Some of Russia’s biggest natural gas customers in Europe prepare to accept new Kremlin payment terms rather than risk being cut off by Moscow, fate suffered this week by Poland and Bulgaria.

Gas distributors in Germany and Austria have told CNN Business they are working on ways to accept a Russian ultimatum that final payments for its gas must be made in rubles, while respecting EU sanctions. .

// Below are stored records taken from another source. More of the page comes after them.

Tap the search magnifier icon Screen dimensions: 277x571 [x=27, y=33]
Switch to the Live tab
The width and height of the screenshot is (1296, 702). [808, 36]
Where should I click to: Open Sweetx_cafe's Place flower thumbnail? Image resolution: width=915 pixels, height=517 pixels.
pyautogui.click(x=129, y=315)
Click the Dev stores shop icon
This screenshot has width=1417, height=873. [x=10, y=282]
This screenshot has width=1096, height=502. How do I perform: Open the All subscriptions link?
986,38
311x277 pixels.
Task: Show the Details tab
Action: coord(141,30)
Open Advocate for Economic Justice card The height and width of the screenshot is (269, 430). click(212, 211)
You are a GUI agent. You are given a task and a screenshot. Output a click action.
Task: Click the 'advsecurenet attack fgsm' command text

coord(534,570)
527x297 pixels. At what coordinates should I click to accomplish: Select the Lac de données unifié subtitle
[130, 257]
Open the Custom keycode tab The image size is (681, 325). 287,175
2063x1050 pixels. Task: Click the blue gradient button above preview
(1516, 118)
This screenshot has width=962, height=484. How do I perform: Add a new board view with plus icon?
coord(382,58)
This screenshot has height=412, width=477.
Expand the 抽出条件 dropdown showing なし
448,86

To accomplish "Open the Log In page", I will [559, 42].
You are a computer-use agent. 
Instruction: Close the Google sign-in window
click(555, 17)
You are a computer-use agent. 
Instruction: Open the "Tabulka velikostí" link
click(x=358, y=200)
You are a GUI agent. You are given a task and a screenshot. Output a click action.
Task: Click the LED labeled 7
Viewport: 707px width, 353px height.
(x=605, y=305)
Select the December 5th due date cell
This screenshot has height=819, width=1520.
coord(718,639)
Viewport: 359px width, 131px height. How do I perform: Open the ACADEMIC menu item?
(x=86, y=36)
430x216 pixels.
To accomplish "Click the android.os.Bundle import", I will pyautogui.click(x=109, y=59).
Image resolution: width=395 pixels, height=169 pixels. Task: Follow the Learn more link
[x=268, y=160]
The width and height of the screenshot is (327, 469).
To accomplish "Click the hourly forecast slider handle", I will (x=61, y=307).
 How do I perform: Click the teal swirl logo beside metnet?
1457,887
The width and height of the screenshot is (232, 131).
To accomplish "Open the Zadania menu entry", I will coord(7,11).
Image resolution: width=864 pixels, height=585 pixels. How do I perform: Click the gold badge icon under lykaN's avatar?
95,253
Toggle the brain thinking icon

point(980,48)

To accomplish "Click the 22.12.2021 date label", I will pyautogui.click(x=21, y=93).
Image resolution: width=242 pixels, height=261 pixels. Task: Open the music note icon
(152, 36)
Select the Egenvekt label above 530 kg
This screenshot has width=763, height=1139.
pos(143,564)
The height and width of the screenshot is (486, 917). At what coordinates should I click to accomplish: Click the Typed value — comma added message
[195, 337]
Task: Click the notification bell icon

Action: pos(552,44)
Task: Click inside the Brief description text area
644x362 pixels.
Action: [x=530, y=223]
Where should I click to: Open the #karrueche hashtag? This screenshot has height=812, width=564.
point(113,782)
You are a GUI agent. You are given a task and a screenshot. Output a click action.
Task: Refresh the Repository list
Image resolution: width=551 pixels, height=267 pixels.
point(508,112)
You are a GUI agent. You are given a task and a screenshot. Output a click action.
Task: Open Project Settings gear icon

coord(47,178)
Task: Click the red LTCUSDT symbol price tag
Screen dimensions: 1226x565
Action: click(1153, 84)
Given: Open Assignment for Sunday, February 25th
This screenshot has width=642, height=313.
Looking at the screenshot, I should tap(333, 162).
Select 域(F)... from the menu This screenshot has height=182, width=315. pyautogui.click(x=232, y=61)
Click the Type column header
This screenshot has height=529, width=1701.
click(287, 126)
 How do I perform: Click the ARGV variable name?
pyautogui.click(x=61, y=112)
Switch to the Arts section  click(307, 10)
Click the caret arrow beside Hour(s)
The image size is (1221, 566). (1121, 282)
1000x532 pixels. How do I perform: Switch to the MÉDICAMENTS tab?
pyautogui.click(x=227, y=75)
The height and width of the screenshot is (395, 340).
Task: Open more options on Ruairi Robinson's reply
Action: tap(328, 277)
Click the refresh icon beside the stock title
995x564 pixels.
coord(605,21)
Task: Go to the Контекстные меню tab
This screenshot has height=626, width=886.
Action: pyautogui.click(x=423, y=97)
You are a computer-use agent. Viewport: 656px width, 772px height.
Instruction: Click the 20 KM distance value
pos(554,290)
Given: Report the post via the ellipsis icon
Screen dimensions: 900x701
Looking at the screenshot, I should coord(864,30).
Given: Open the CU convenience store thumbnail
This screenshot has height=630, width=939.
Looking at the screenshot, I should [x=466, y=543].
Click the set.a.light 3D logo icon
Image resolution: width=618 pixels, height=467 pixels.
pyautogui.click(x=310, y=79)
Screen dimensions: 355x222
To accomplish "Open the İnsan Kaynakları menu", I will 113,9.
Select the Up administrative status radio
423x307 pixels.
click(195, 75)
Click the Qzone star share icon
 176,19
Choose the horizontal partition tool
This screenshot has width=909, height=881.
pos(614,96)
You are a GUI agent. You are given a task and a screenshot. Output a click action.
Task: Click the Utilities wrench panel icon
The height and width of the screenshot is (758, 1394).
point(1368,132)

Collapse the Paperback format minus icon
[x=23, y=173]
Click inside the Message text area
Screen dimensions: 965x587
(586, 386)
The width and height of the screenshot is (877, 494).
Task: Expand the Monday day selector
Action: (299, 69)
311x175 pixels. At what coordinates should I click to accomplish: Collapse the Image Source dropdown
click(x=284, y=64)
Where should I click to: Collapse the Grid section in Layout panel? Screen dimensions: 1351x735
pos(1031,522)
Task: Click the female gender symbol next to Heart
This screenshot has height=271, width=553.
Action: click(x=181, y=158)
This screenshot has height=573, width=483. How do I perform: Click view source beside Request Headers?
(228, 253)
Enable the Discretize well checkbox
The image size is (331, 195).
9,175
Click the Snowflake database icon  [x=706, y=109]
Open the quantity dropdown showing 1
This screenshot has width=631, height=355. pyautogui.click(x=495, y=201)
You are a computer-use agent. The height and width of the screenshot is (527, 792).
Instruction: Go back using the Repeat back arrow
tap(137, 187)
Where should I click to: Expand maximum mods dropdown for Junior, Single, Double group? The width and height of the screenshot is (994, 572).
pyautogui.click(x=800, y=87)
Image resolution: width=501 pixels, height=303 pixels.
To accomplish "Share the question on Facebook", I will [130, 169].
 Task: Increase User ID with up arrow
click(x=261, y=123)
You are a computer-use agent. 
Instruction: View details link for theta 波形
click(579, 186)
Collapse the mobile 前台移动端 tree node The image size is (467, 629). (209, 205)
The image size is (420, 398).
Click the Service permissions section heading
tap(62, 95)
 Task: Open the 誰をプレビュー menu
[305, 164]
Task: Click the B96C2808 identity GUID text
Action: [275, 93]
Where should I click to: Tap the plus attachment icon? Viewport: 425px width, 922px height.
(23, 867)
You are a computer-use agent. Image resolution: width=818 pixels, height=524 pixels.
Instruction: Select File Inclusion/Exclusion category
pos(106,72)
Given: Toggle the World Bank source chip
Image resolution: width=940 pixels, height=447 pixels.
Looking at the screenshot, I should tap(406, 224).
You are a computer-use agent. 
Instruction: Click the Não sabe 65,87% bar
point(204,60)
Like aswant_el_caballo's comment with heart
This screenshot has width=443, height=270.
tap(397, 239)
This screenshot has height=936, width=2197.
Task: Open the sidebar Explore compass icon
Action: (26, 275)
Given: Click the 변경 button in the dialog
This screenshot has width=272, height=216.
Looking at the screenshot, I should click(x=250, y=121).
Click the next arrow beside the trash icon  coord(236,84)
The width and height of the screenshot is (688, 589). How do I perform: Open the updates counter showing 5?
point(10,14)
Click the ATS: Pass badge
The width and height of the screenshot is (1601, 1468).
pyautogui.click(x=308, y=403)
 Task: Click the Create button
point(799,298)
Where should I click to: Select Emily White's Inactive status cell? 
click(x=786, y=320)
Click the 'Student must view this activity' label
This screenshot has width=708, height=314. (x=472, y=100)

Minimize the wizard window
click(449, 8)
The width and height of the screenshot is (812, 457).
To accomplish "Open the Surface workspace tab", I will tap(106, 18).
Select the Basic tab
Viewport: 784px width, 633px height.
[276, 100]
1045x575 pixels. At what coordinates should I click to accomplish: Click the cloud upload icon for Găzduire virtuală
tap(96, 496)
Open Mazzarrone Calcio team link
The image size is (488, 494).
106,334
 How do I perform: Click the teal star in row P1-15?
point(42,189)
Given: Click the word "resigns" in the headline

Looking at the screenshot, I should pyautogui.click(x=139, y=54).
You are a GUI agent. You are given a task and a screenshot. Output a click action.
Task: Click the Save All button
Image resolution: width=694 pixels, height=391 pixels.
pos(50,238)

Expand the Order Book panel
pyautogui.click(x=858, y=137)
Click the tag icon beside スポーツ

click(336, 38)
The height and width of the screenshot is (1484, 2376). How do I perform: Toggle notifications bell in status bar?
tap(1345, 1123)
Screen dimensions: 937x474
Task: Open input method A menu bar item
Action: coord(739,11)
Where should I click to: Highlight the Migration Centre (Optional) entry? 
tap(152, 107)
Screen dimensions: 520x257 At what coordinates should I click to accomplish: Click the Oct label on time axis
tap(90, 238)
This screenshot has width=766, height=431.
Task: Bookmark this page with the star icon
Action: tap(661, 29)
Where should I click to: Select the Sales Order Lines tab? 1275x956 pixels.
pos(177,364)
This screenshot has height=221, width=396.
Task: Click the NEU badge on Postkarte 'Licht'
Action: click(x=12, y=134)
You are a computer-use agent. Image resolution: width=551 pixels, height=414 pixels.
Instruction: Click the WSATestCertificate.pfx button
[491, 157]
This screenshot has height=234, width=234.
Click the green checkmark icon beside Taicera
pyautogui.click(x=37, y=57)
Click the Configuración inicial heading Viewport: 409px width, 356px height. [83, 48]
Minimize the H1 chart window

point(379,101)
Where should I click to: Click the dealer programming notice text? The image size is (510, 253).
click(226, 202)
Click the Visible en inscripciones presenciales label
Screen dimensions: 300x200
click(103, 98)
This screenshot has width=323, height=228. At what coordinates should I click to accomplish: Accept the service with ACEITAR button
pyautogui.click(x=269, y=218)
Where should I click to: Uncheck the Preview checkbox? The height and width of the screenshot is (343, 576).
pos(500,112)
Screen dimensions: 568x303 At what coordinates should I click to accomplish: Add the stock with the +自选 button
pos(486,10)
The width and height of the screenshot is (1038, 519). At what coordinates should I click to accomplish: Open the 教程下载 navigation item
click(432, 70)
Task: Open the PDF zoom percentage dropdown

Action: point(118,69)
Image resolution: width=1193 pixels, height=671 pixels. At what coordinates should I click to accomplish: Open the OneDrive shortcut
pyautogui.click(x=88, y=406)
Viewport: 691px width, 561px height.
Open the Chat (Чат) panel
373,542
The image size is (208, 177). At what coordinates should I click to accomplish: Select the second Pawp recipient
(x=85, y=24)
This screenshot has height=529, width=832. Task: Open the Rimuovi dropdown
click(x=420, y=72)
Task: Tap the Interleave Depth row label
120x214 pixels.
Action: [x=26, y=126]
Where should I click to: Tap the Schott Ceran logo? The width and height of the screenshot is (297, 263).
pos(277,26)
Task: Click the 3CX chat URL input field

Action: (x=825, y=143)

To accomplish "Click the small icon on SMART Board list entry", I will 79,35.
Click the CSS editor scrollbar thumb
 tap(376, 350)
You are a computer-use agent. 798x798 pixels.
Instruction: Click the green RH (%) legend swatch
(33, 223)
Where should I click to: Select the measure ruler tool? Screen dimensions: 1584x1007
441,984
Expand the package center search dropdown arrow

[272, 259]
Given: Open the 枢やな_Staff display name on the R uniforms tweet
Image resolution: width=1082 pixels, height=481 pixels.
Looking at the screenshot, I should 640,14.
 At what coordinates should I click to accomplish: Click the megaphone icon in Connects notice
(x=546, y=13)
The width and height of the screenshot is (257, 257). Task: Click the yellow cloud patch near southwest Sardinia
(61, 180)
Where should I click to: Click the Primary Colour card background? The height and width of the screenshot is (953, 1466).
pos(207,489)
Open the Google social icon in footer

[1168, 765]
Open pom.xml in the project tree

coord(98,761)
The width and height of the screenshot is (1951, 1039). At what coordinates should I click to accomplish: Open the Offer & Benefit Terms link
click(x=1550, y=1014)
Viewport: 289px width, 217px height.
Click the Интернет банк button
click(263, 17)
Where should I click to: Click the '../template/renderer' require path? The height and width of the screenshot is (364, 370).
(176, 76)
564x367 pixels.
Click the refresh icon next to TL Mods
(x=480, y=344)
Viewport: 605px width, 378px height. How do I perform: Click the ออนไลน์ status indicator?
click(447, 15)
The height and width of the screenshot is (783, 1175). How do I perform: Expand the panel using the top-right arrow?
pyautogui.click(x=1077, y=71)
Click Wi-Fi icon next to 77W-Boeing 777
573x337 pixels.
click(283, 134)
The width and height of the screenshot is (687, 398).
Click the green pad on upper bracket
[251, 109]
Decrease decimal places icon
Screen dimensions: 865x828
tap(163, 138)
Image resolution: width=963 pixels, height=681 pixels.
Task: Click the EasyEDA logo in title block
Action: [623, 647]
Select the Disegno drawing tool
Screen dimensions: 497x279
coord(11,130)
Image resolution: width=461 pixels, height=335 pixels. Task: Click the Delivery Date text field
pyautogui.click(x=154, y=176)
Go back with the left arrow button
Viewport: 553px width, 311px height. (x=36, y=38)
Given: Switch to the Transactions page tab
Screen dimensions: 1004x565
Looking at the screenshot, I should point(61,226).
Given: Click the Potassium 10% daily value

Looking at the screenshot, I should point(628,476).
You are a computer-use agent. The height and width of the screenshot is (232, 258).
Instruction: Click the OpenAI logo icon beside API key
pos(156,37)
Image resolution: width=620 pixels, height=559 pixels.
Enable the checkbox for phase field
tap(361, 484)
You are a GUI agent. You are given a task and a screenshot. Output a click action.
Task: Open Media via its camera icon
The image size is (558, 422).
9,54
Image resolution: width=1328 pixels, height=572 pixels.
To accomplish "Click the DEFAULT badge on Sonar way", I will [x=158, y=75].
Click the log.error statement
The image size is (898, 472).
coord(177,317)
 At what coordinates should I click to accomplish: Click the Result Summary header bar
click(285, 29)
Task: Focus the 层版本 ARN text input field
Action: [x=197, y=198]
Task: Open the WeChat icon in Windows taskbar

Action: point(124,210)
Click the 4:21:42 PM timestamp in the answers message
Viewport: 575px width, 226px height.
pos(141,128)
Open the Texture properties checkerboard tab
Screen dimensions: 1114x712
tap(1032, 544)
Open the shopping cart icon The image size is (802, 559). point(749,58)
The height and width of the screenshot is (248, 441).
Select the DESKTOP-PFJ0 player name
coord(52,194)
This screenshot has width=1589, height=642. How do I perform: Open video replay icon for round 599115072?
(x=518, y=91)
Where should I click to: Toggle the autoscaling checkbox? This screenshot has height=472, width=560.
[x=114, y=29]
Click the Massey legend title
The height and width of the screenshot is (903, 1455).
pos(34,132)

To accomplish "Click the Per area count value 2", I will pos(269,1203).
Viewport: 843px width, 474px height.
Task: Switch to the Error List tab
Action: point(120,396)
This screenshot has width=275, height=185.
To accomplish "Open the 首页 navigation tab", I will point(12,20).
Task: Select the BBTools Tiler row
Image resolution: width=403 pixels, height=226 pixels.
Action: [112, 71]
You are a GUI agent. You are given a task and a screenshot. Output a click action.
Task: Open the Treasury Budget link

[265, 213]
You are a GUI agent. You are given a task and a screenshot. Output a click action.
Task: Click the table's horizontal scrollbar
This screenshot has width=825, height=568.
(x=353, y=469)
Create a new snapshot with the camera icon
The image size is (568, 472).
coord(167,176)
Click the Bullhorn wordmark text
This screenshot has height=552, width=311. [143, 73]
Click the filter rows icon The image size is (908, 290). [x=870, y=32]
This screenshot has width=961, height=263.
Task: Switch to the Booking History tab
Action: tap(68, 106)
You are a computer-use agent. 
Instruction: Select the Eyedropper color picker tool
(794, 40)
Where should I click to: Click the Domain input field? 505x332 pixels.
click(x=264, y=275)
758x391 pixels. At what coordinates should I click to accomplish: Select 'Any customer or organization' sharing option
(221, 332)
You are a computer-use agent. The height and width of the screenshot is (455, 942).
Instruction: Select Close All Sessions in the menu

Russian President Vladimir Putin said last month that “hostile” nations should pay rubles, rather than the euros or dollars quoted in contracts. Buyers could make payments in euros or dollars to an account with Russian bank Gazprom, which would then convert the funds into rubles and transfer them to a second account from which payment to Russia would be made.

Germany’s Uniper said on Thursday it would continue to pay for Russian gas in euros, but added it believed a “sanctions law-compliant payment conversion” was possible.

“Uniper is in discussions with its contract partner on the concrete terms of payment and is also in close coordination with the German government,” the company said in a statement.

A Uniper spokesperson told the Rheinische Post newspaper on Thursday that the company would make payments to a Russian bank in euros, instead of a European-based bank.

Germany has reduced its consumption of Russian gas to 35% of imports from 55% before the war in Ukraine, but says it must continue buying from Moscow at least until next year to avoid a deep recession.

Uniper said it could not do without Russian gas in the short term.

“It would have dramatic consequences for our economy,” he said in his statement.

Austrian energy company OMV (OMVJF) said on Thursday it had reviewed Russian gas giant Gazprom’s new payment request and was “currently working on a sanctions-compliant solution.”

On Wednesday, Putin followed through on his threat to cut off countries that refuse the new payment terms. Gazprom announced it had suspended gas supplies to Bulgaria and Poland because they refused to pay in roubles, fueling fears that other EU countries – including major importers of gas, Germany and Italy – could be next.

Escape from sanctions? There might be a workaround. The European Commission issued guidance to EU member states last week saying it “appears possible” that buyers could comply with the new Russian rules without coming into conflict with EU law.

EU governments will likely allow the payment mechanism to go ahead, Eurasia Group said in a note Thursday.